Demography is Destiny
Is the internet another way to increase birthrates?
by Marcus Roberts | April 09, 2019
Many countries in the world are looking at ways in which government policy can help increase their fertility rates. Families in Italy are offered incentives to move to the country if they have three children. Mothers in Hungary are offered a lifetime of no tax if they have enough children. France and Sweden offer generous parental leave schemes and Poland offers cash payments for a woman’s second baby.
South Korea and Japan are grappling with work-life balance and societal expectations for women that make it very hard to have large families. China is ramping up the propaganda in praise of two children (and quietly shelving its 40 years of propaganda to the contrary).
One initiative that these countries may wish to look at to boost fertility is to increase access to the internet. According to research recently published in Population Studies, access to broadband internet has a positive effect on fertility, overall life satisfaction (probably due to Netflix) and time spent with children (probably as you all watch Netflix together).
The study was based upon broadband deployment in Germany and was linked to data about retrospective life course information and fertility histories. After gaining access to high-speed internet, the share of higher-educated women aged 25 to 45 who give birth to a child in one year rises from 7.2 to 8.7 per cent. Lesser-educated women, however, do not record significant fertility changes, nor do they see changes to life satisfaction or time with children.

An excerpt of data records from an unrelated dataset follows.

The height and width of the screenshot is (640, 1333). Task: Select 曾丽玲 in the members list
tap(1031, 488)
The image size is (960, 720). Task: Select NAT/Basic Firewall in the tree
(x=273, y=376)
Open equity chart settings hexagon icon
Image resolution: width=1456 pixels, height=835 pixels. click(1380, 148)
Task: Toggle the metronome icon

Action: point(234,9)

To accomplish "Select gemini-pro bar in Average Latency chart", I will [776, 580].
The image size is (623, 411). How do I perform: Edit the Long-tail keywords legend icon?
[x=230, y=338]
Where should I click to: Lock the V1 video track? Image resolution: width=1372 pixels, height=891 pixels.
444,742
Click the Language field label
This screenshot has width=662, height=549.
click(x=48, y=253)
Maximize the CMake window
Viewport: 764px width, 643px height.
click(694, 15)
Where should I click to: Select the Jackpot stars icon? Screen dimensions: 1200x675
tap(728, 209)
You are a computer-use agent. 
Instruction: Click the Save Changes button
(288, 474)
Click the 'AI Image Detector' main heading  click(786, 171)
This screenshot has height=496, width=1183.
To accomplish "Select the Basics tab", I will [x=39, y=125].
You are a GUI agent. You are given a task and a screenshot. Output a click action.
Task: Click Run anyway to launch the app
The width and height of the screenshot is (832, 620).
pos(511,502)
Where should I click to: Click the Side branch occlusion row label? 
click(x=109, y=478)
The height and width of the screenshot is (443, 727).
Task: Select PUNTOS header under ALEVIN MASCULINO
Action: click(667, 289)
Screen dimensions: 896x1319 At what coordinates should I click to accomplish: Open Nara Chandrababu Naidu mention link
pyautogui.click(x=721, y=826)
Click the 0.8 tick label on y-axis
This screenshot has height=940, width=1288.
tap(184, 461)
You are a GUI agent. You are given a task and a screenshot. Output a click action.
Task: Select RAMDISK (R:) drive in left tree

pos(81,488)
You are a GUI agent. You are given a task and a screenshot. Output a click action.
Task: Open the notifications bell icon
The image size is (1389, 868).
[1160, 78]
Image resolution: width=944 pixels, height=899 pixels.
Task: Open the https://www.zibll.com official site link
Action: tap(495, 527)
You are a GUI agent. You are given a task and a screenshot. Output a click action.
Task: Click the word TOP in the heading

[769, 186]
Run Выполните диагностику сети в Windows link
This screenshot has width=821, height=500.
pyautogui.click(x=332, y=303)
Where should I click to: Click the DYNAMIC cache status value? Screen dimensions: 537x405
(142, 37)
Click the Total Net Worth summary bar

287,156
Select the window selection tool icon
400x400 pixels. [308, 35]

The reason the researchers put forward for these results is plausible. Higher-educated women are better able to use high-speed internet to work from home (their likelihood of doing so is increased by 30 per cent with high speed internet). This in turn facilitates smart working and part-time working and allows higher educated women to better reconcile work and motherhood.
However, the researchers warn that access to broadband internet introduces a “fertility digital divide” which excludes lesser-educated women who cannot generally reap the benefits of internet to enter flexible work. Obviously this is not a full answer to fertility issues, but high speed internet does at least provide flexibility to some women to pursue work and family, and perhaps help low fertility countries to increase their birth rates.